LinuxQuestions.org

LinuxQuestions.org (/questions/)
-   Linux - Networking (https://www.linuxquestions.org/questions/linux-networking-3/)
-   -   tcp\ip ack timeout and packet retransmission - Solved (https://www.linuxquestions.org/questions/linux-networking-3/tcp%5Cip-ack-timeout-and-packet-retransmission-solved-864033/)

Fabio Paolini 02-21-2011 08:00 AM

tcp\ip ack timeout and packet retransmission - Solved
 
Hi, I have a socket connection where there are some problems with packet lost. The client sends a packet to the server and if the packet does not arrive the destination the client does not send a second packet as I imagine the tcp\ip should assure.

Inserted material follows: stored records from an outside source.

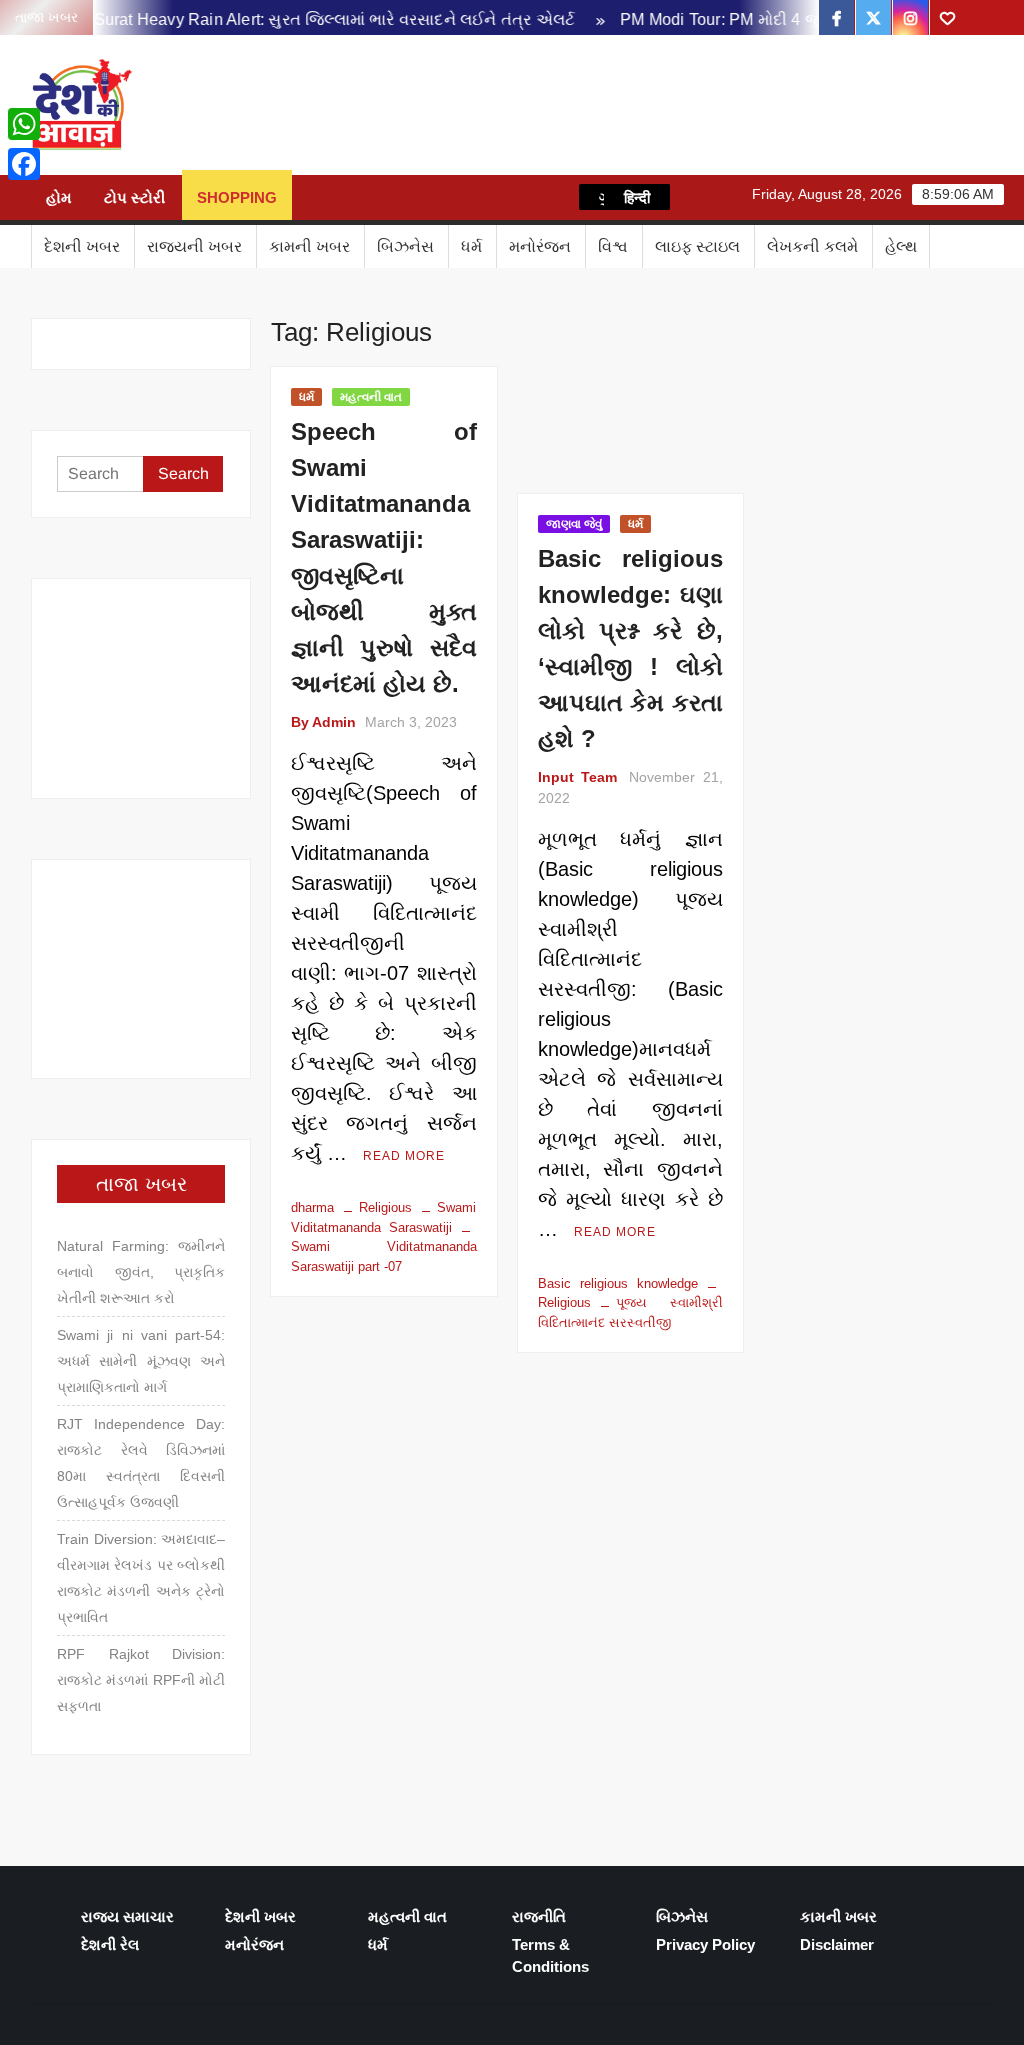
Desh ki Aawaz (311, 105)
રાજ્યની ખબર (194, 246)
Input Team (577, 777)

Reading the man tcp I realized that the parameter "tcp_retries2" controls the time the client takes to detect the connection lost (I have set tcp_retries2=4 and the client took around 15 seconds to detect connection lost). But I was not able to control the way the packets are resent.

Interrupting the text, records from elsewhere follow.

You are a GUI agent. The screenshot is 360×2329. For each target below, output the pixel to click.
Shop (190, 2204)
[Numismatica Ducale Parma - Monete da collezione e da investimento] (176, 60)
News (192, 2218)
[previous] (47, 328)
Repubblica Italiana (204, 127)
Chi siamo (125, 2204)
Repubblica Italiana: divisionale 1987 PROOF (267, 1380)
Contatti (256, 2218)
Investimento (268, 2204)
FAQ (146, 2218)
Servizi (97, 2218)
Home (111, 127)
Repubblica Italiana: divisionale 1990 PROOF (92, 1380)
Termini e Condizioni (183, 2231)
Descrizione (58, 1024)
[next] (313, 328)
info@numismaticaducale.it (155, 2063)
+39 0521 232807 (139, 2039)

I made the following experience:

I disconnected the ethernet cable from the connection and then I sent the packet via client, then I awaited some time, short enough for the terminal does not recognize the lost connection and long enough to the client does not be able to send the packet. So the client never sends the packet again. How can it be fixed? I want a configuration where the client detects the connection lost or sends a second packet if the connection is restarted fast enough.

One more doubt:

Is there a way to determine the ack timeout?
Is the tcp_retries1 that controls the number of times a packet is sent?

Thanks.
Fabio

tommylovell 02-21-2011 11:21 AM

Ok. This is a tough one, and no one has responded in three hours, so I'll take a stab at it. I may be wrong on some of the technical details and would welcome comments and especially corrections. I'm working on the premise that a bad answer may be better than no answer at all. :)

Quote:

Hi, I have a socket connection where there are some problems with packet lost. The client sends a packet to the server and if the packet does not arrive the destination the client does not send a second packet as I imagine the tcp\ip should assure.
I have looked at hundreds (possibly thousands) of Sniffer and tcpdump traces and have never seen a situation where tcp has failed to retransmit when an ack was late.

Quote:

Reading the man tcp I realized that the parameter "tcp_retries2" controls the time the client takes to detect the connection lost
That is not entirely accurate. "tcp_retries2" controls the number of retransmissions that will take place before tcp will inform the application that an error has occurred, not the amount of time. Typically the error reported is ETIMEDOUT. And at that point the connection is not lost.

tcp/ip is often referred to as a "self tuning" protocol. What is meant by that is that it keeps track of various metrics, like packet round-trip time,
receive window size, network congestion, etc.

In terms of detecting packet loss, the TCP/IP Stack that is used in Linux uses an algorithm to constantly calculate the smoothed round-trip time (srtt) for data that it is sending on an established connection and use this as the basis for the Retransmission Timeout (RTO). When tcp determines that the RTO has been exceeded, it retransmits. An "exponential backoff" is applied to the RTO meaning the RTO for subsequent packets is multiplied by 1, then 2, then 4, doubling up to 64. So, on a connection with a 10ms RTO, you would see timeouts of 10ms, 20ms, 40ms, 80ms, 160ms, 320ms, etc. When you get to "tcp_retries2" retries, it considers the error permanent and tells the app.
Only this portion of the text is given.